Mobilität: Fürstenwalde ist für Pendler attraktiv
48 242 Ein- und Auspendler
Wie der Erkneraner verlassen regelmäßig 31 390 Menschen den Landkreis Oder-Spree, um zur Arbeit zu fahren. Allein 13 756 pendeln nach Berlin, 5655 nach Frankfurt (Oder) und immerhin 222 in den nordrhein-westfälischen Regierungsbezirk Düsseldorf, wie aus Zahlen der Bundesagentur für Arbeit zum Stichtag 30. September 2019 hervorgeht. Auch Daniel Rosentreter ist im vergangenen Jahr für mehrere Monate bis nach Kassel gefahren.
Doch auch der Landkreis ist für Arbeitnehmer attraktiv. So kommen 16 852 Menschen von außerhalb nach Oder-Spree. 10 071 aus anderen Teilen Brandenburgs und 3703 aus Berlin.
Das scheint auch für Fürstenwalde zu gelten. Denn die Domstadt weist eine positive Pendlerbilanz auf.

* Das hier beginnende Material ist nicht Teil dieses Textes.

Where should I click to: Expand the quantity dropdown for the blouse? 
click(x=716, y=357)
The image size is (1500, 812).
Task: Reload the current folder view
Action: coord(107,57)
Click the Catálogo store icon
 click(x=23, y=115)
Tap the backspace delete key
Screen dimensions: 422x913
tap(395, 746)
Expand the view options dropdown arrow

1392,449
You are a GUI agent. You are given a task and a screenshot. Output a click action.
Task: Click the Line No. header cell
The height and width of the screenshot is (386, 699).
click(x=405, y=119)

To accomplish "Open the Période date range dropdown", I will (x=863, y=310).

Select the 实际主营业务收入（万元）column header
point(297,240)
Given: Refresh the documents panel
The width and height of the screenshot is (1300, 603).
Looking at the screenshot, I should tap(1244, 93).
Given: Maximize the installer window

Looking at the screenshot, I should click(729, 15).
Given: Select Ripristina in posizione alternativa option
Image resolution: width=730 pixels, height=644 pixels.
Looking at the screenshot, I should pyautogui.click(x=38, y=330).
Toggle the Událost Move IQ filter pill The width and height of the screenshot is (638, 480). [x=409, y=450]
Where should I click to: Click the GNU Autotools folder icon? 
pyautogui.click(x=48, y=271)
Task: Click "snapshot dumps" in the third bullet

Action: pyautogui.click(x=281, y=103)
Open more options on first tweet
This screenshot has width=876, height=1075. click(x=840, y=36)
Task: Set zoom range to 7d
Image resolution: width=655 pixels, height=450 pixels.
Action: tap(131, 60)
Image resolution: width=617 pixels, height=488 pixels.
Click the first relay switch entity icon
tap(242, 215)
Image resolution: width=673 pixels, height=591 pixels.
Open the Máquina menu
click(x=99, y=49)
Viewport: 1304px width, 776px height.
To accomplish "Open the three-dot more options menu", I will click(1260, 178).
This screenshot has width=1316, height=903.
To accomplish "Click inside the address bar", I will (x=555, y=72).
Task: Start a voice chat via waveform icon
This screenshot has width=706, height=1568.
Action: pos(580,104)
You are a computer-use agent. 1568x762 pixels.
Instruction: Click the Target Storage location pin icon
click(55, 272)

So kamen zum Stichtag 6. Juni 2019 8615 Menschen von außerhalb nach Fürstenwalde, um hier zu arbeiten. Dagegen verlassen nur 6737 Berufstätige die Stadt auf ihrem Weg zum Arbeitsplatz. „Die Pendler spielen eine große Rolle, Einpendler ebenso wie Auspendler“, sagt Christfried Tschepe, Leiter des Fachbereichs Stadtentwicklung in Fürstenwalde. Dass Fürstenwalde trotz der Nähe zu Berlin mehr Einpendler als Auspendler habe, sei für eine Stadt im Umland einer Metropole eine Besonderheit. Tschepe sieht darin den Beweis für die Zentralität einer Stadt.
Doch in Fürstenwalde gibt es in puncto Pendlerfreundlichkeit noch Verbesserungsbedarf. Um die Stadt für Auspendler, die mit der Bahn fahren, attraktiver zu machen, sollen laut Tschepe die Busangebote zum Bahnhof und die Fahrradabstellmöglichkeiten am Bahnhof erweitert werden. Doch bei der Verbesserung der Buslinien, in den Bereichen Linienführung, Takte und Bedienzeiten, sei die Stadt auf die Unterstützung des Landkreises angewiesen. „Die Fahrradstellplätze können wir selber schaffen, benötigen aber für größere Projekte wie das geplante Fahrradparkhaus Fördermittel“, so der Leiter der Stadtentwicklung.
Taktänderung bei RE1
Die Zahl der Pendler wird mit der Zahl der Einwohner zunehmen, ist Tschepe sich sicher. Das liege daran, dass ein wachsender Anteil der in den vergangenen Jahren veräußerten Grundstücke und Häuser an Berliner verkauft wurde, bei Neuvermietungen sei es ähnlich. Die geplante Taktänderung des RE1, mit dem dritten Zug innerhalb einer Stunde, wird sich positiv auf die Attraktivität Fürstenwaldes für Bahnpendler auswirken, glaubt Tschepe. Darüber hinaus würden viele Fürstenwalder zu Veranstaltungen nach Berlin fahren.